5m
2 Nov 2024

‘At night, it’s anguish’ – Hanif Kureishi talks trauma, recovery and assisted dying

Presenter

It’s almost two years since the British author Hanif Kureishi was left paralysed, after fainting and falling on his head, while in Rome.

The writer – who rose to prominence confronting complex social issues in novels like ‘The Buddha of Suburbia’ – has had to confront the trauma of his accident and a new way of living.

His book ‘Shattered’ is a brutally honest account of his recovery so far.

We asked him if the memory of what happened is still painfully sharp.

Hanif Kureishi: There are two sides really to what you said, which is during the day I’m writing, I’m working, I’m doing interviews like this. I’m a coherent, articulate person who couldn’t think about the tragedy that’s befallen him.
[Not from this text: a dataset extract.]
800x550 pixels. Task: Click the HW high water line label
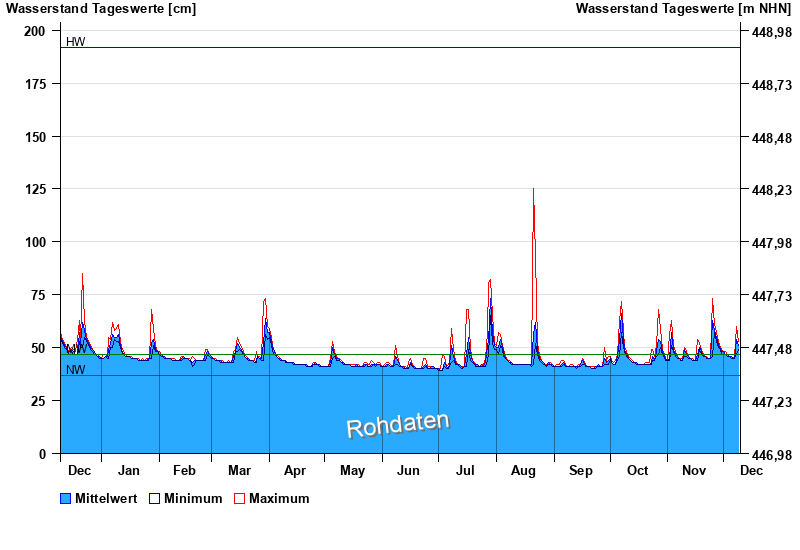[x=75, y=42]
But at night, it’s anguish. I’m screaming, I’m crying, I’m shouting out.

Cathy Newman: And is that physical pain or emotional pain? What’s causing that?

Hanif Kureishi: It’s a mixture of self-pity and the horror, really. You have a trauma and you react to that trauma after it happens and reorganise your life and so on. But later on down the line, as the months pass, the fact that you can’t go back to your previous life, a life that you loved, that you enjoyed, becomes more and more harrowing to contemplate, I think.

Cathy Newman: Just explain, as you do in the book, the ways in which you are utterly sort of broken by what’s happened.

Hanif Kureishi: I’m broken by what’s happened. But on the other hand, you reorganise yourself around trauma. And when I was in Rome, in the ICU in the first hospital, and I asked Isabella, my partner, to start transcribing my ideas and thoughts about what happened to me. And I did that almost immediately. And she was stood at the end of the bed with her phone tapping wildly into it as I shouted from my bed trying to write an account of what had happened to me. So despite the fact that I was utterly done for, I still wanted to speak and I still wanted to be a writer. And I began to write these blogs with my son Carlo as well. And they went around the world really quickly.

Cathy Newman: One of the things that really comes across strongly in the book is just how difficult it is living with a disability. What have you learned about how society treats people with disabilities?

Hanif Kureishi: Just going around the streets every day as I do in the afternoon around this area where we’re talking now, you realise how difficult it is. Most of the shops around here, I can’t get into. They’ve got impossible steps. So the world isn’t really built very much for disabled people. People park all over the streets, there are bicycles all over the street. I can’t just get up the street.

Cathy Newman: One of the darkest bits of the book is about a month after your accident where you write, ‘I feel depressed. I’m in despair. I don’t want to be here. I want to go home. I’d rather die now’. And now that the bill on assisted dying is going through parliament. Do you support the bill as it is or not?

Hanif Kureishi: Yes, absolutely. I absolutely believe that people have the right to end their lives.

Cathy Newman: Clearly, the bill wouldn’t apply to someone like you with the kind of condition you have, only to those with terminal illnesses. Is that the right balance, do you think? The right sort of safeguards are in place?

Hanif Kureishi: I think we have to return agency to people. And I think that for many people, that life can become so meaningless and so intolerable. We have to respect their freedom and the right to make decisions. Some people are in such despair. You might call it terminal despair, that I would fully support their right to end their lives.

Cathy Newman: What do you hope to be doing in a year’s time, in two years’ time? You talk in the book about your hopes, are you wondering about whether you will ever walk again?

Hanif Kureishi: I don’t think about that physically. The doctors never talk about that. They never make a prognosis. I can stand up. Maybe in the next few months I might start taking one step or two steps. I can’t use my hands. I can’t type. But there is stuff that I can do through other people, through using their love for me and their support for me in order to get things done. So I can write books, I can write plays. I want to write a movie with two of my sons about my experiences in hospital. So I’m still here, I’m motivated. There are things I want to do, the people that I love and the reasons to carry on living.